In an interesting fashion, the curator is a performance artist, whose media include the art itself, the physical environment of the showing, and (in the case of a particularly "cool" exhibition) the audience.


I'm currently planning (with a group of students) to mount an exhibit on The Black Sparrow Press, in the Special Collections Library at the University of Alberta. This is John Martin's Westcoast Alternative Press (the man who discovered, among others, Charles Bukowski). The university holds a fair bulk of the Black Sparrow Press Archive's early publications. One thing I've learned is that how one puts together the materials to be exhibited will certainly condition or license the viewers' immediate response. Different codes altogether are at work when a curator gets involved. But, to respond to your entry. I'm not sure whether the idea that "the famous dead artists don't challenge our intellect because their art is so well known" holds much weight. Contentious, to be sure, and at the very least provocative if not annoying. Where is the curator without the artist, I wonder? Isn't the curator a sort of archivist? And in order to have an archive you must have a collection of art, from artists who, most often than not, have been very dead for a very long time, no? Has it become *THAT* "sexy," "contemporary," and "post-modern" to consider artists of the past as objects of historical curiosity? Who's becoming more cacademic, I wonder.

2- Boris Anthony

First of all, best of luck in this endeavor! Sounds great!.

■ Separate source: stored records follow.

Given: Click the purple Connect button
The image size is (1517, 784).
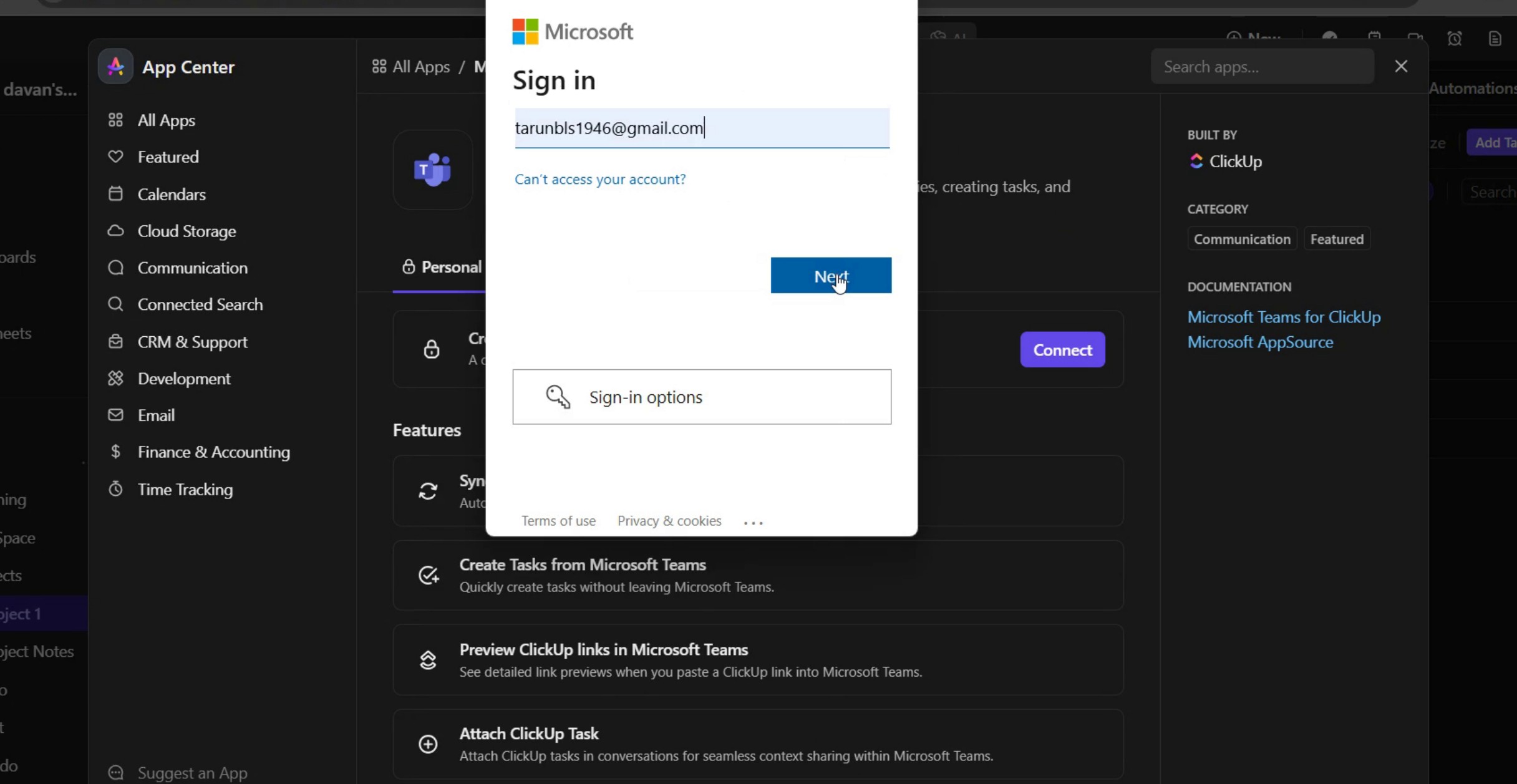Looking at the screenshot, I should click(x=1062, y=350).
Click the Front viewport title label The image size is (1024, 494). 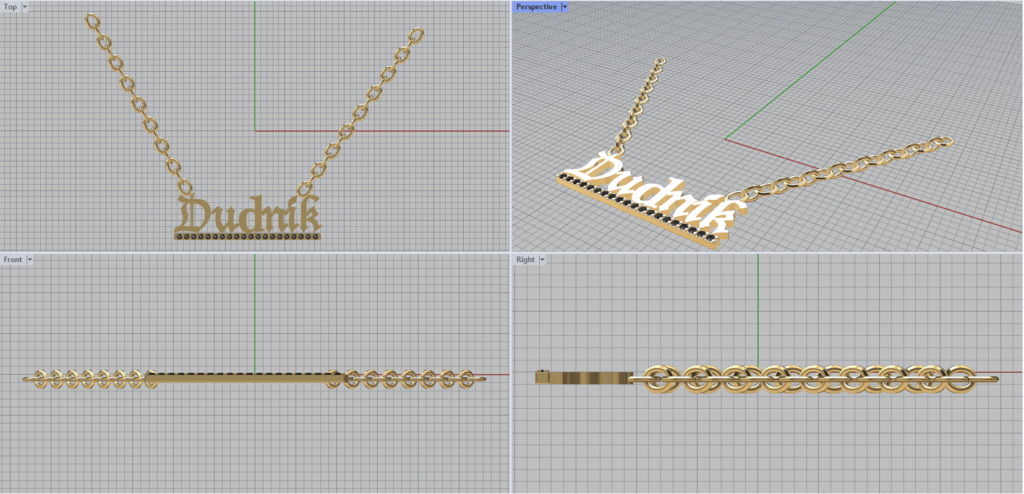pos(13,259)
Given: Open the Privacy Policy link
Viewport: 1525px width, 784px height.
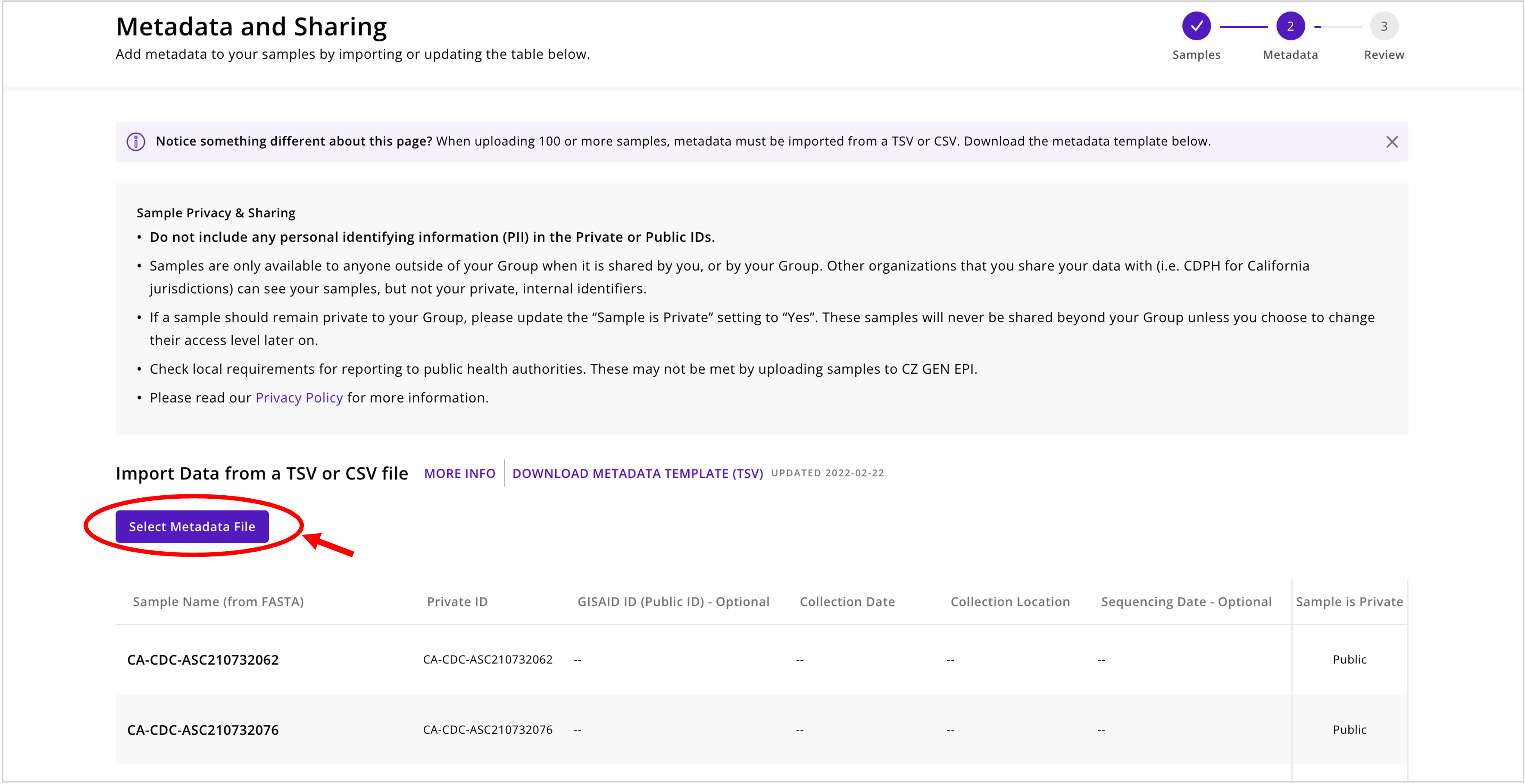Looking at the screenshot, I should (299, 398).
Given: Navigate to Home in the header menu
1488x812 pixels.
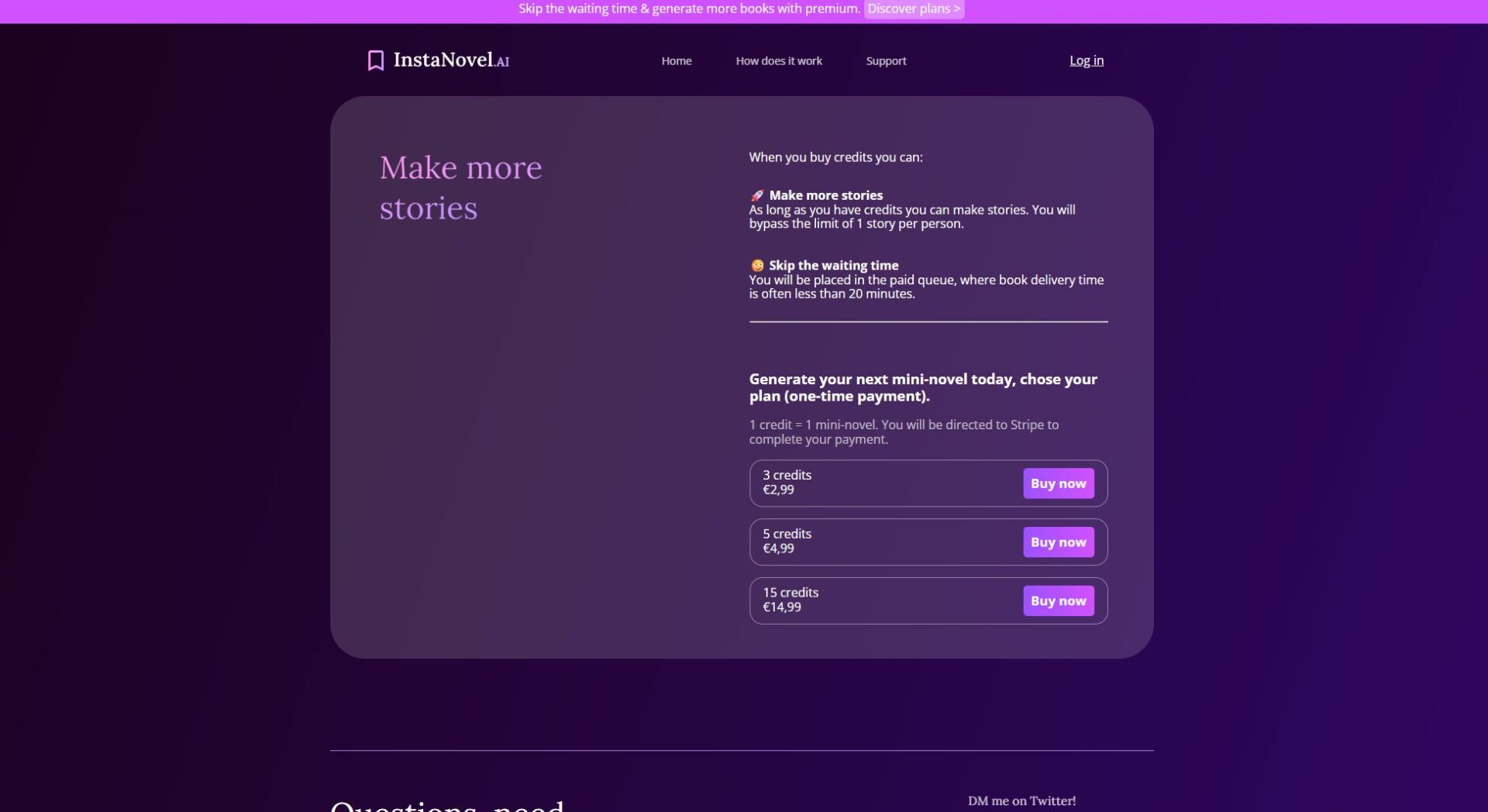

I think the key word was "FAMOUS dead artists", connotating "artists whose work(s) are widely 'known' and have entered the public consciousness", essentially becoming little more than clich√ąd pop-cultural soundbytes.

As for curators, the idea being thatthey act in much the same way as a DJs (and electronic/techno/turntablists/etc musicians do today: drawing from an archive of work and through their craft presenting the material in a way not presented necessarily before. If you read Mark's comments on his site, he speaks of conductors. Being in my 20's i speak of Djs. Same diff.

You yourself in your craft of writing draw upon the full resources of the western literary heritage. Are you not also just remixing the words of the past into a version crafted from your being? Aren't we all.

The more things change the more they stay the same.

But finally, the point here was the mediocrity factor. I have heard mediocre DJs, and I've heard pure genius.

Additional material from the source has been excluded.